Why You Need a Roth IRA
You can tap your Roth to buy your first home. As noted, you can always withdraw contributions tax- and penalty-free for any purpose. And, if you tap your Roth for a first-home purchase, in addition to using your contributions for the down payment, you can also withdraw up to $10,000 of earnings tax- and penalty-free if the account has been open for at least five years. Even if you fail the five-year test, the withdrawal will still be penalty-free, but you will have to pay tax on the withdrawn earnings. That $10,000 limit is per person, so couples could withdraw up to $20,000 of earnings if they each have a Roth.
If you don't meet the five-year test for tax-free earnings, you still can take out your earnings for your home purchase, but you'll have to pay taxes on the amount of earnings you withdraw. You won't have to pay the 10% early-withdrawal penalty, though.
You can use it to save for Junior's education. Many new parents don't know whether to save for retirement or the baby's college tuition. Hands down, retirement wins. There are lots of ways to borrow to finance a college deduction; for retirement, not so much. But starting a Roth is a great way to cover both bases, just in case. Focus on your retirement now, saving as much into a Roth as you can. And as your finances allow, consider opening a specific college-savings account for the new baby — say, a Coverdell or 529 plan. Then, when the day comes for Junior to head off to school, you can assess whether you can afford to — or need to — sacrifice some of your retirement dollars to make it happen.
You can, of course, take out your contributions at any time to help pay the bill. If you dip into earnings before age 59 1/2, you'll owe taxes (and before the account has been open for five years) — but you don't have to pay the 10% early-withdrawal penalty if you use the money for college. The Roth shouldn't be used as the sole savings vehicle for higher education, but it's nice to know you can use it if you need it.
How to Open a Roth IRA
When you're just starting to invest, the Roth should be your first stop — even before you open a regular, taxable account, or contribute to a workplace retirement-savings plan. The only exception is if your employer offers a match on your 401(k) contributions. That's free money you don't want to pass up. In that case, contribute enough to win the match, then send any extra money into a Roth IRA. (Yes, you can invest in both a Roth and a workplace retirement plan.)
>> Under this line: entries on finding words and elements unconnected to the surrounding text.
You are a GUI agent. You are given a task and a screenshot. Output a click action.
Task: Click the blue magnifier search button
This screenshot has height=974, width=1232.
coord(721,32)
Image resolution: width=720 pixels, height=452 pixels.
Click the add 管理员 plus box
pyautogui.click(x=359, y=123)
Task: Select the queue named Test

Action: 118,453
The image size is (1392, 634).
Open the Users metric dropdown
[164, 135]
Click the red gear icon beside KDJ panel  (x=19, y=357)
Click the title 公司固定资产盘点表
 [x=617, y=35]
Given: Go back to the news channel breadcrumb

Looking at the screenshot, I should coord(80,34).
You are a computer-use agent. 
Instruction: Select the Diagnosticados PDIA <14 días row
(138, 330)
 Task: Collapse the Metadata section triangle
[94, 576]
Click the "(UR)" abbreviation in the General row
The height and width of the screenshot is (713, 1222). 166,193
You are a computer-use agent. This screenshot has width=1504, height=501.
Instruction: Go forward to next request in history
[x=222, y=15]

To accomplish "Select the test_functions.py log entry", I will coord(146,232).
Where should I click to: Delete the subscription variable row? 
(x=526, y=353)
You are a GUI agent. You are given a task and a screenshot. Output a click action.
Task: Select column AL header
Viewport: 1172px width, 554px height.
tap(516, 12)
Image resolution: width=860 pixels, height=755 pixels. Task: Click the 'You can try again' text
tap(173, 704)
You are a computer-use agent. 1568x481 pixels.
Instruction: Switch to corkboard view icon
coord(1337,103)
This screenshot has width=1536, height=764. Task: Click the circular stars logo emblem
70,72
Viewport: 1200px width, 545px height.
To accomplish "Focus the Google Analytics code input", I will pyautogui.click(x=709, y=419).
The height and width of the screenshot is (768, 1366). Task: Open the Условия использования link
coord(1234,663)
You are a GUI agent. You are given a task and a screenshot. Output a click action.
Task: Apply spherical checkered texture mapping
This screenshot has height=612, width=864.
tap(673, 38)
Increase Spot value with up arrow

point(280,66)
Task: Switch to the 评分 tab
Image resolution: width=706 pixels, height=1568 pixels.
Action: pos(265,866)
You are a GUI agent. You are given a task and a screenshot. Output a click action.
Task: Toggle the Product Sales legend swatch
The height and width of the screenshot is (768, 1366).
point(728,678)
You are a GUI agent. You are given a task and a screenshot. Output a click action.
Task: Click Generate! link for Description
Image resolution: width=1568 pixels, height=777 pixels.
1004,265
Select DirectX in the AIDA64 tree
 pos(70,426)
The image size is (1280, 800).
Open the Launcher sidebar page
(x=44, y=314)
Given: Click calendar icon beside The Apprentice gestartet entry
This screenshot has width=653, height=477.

You can invest your Roth IRA in almost anything — stocks, bonds, mutual funds, CDs or even real estate. It's easy to open an account. If you want to invest in stocks, go with a discount broker. For mutual funds, go with a fund company. For CDs or money-market accounts, you can go through your bank.
Because you're young and have a long way to retirement, you'll want to invest in the stock market to get the highest returns over time. Rookie investors should stick to mutual funds that invest in stocks. They're easy to understand, you leave the stock-picking to the pros, and they make it easy to spread your risk around several stocks or bonds without putting all your eggs in one basket.
Most mutual fund companies even lower their minimum investment requirements when you open an IRA. T. Rowe Price, for example, requires $2,500 to invest in a taxable account, but IRA investors need only $1,000 to get started.
Use our Mutual Fund Finder to search for funds that have low investment minimums and that meet your other criteria. Stick to no-load funds with low expense ratios (the average expense ratio for stock funds is about 1.3%).
Many fund companies will let you open an account and make contributions online. Make sure you designate what year the contributions are for.
Not sure where to find the money to fund your account? Consider investing your tax refund. For the 2012 tax-filing season, the average check totaled nearly $3,000. That cash would make a great start to your Roth.
Another way to fund your account is to put it on autopilot. Most banks and brokers will allow you to set up an automatic investment plan taking the money directly out of your bank account and putting it into your Roth. It's much easier to find the cash when it's considered already gone than if you have to make a physical effort to write the check each month.